Her Highness Sheikha Latifa bint Mohammed bin Rashid Al Maktoum, Chairperson of the Dubai Culture and Arts Authority (Dubai Culture) and member of the Dubai Council, inaugurated the ‘Time and Identity’ exhibition, which showcases the works of 22 established and emerging Emirati artists from various generations.
The exhibition, which delves into the themes of time, memory and identity, runs until 15 September at the Al Safa Art and Design Library. Fostering a space for learning and exchanging experiences among the artists, the exhibition aligns with Dubai’s vision for building a sustainable cultural and creative sector and consolidating its position as a global centre for culture, an incubator for creativity and a thriving hub for talent.
HH Sheikha Latifa said that the ‘Time and Identity’ exhibition provides a forum for Emirati artists to express their rich and varied artistic perspectives in addition to serving as a bridge between established and emerging artists. The event, which marks a milestone in the growth of Dubai’s creative ecosystem, has been designed to both raise the profile of artists and enrich the local artistic landscape, she noted.

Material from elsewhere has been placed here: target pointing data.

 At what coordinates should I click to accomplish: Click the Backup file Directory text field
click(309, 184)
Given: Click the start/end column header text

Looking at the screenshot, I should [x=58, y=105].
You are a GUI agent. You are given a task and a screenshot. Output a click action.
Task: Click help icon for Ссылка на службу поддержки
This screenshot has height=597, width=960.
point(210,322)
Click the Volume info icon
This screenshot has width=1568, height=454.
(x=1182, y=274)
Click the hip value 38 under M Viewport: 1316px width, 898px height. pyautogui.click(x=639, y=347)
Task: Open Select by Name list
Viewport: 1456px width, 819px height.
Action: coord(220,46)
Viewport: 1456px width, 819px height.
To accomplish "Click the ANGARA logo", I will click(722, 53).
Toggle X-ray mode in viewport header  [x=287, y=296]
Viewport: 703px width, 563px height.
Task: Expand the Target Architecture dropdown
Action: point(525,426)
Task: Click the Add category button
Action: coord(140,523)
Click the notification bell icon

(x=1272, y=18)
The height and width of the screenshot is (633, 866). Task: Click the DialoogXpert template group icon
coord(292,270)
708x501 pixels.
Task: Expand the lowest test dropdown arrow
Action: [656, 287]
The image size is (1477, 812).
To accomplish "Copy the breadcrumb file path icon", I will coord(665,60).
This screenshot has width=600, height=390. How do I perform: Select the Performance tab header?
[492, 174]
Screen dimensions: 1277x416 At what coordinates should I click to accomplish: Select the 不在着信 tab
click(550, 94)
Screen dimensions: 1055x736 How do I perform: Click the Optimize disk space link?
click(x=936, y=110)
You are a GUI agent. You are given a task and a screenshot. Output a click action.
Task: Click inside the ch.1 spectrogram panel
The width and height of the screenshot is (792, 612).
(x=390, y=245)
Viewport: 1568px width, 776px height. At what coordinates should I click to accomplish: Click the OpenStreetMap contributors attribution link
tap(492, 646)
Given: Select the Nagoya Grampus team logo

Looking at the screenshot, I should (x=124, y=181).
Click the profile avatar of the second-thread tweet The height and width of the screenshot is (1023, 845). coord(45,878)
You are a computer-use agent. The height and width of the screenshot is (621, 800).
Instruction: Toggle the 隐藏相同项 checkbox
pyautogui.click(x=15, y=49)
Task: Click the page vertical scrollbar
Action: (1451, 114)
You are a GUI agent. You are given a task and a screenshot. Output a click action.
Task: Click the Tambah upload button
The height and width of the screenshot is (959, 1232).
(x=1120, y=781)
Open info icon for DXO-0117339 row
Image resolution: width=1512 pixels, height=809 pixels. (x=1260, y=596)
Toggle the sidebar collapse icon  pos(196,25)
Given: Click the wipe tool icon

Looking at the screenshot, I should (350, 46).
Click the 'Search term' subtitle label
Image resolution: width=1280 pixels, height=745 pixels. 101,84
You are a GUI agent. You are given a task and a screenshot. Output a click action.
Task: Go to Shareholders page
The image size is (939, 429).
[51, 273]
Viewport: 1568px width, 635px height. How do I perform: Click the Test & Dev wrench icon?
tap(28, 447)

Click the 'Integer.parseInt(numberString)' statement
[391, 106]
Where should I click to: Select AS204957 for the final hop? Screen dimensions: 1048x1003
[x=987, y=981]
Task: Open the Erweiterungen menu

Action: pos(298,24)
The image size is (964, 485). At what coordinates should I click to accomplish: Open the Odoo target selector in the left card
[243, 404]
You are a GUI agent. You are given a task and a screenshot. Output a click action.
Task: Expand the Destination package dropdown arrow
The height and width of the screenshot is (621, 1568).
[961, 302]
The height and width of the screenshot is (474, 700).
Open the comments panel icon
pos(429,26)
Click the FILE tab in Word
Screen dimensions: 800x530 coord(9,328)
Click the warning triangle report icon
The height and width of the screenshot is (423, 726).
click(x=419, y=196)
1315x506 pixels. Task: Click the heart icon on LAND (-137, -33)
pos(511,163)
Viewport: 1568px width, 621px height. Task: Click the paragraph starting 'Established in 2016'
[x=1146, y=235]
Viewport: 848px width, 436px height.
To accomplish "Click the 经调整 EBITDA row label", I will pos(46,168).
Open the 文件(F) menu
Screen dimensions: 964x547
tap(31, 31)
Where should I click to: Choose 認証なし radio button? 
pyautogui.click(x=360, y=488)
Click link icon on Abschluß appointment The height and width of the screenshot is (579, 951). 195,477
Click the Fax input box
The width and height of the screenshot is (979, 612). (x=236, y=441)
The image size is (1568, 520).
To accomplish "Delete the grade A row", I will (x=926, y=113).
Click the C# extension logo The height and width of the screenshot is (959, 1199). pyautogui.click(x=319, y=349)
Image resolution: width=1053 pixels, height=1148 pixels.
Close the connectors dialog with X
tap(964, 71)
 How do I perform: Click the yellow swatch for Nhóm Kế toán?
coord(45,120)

“The exhibition not only showcases artistic excellence and human creativity but also provides a channel for Emirati artists at various stages of their journey to engage in constructive dialogue, exchange ideas and explore creative themes. The event supports Dubai’s overarching vision for a sustainable and vibrant cultural and creative sector,”
Her Highness added.
HH Sheikha Latifa toured the exhibition, meeting with the artists who conveyed their positive outlook for the art sector in Dubai. They attributed the bright prospects of the sector to the steadfast support of Her Highness and the UAE’s leadership, who have been committed to invest in the growth of the sector, empower artists and provide them with the resources needed to pursue their passion. Her Highness also praised the artistic vision and creativity in the works displayed at the exhibition.
‘Time and Identity’ features the works of 22 Emirati artists, each of which express cultural subtleties, visionary perspectives, and aspirational ideals. One standout is Mohammed Kazem’s 'Inkjet print on paper,' which transforms abstract concepts into visually stunning images. Dr. Mohamed Yousif's 'My Small Naashaat' features a unique sculptural style, while Taqwa Alnaqbi's 'The Maroon Dress' pays homage to local culture and heritage. Zeinab Alhashemi’s 'Camoulflage X Y Z' delves into Charles Darwin’s famed theory, exploring it through an artistic lens. ‘Artificial Portraits’ by Maitha Demithan documents her exploration of artificial intelligence, serving as a temporal gateway.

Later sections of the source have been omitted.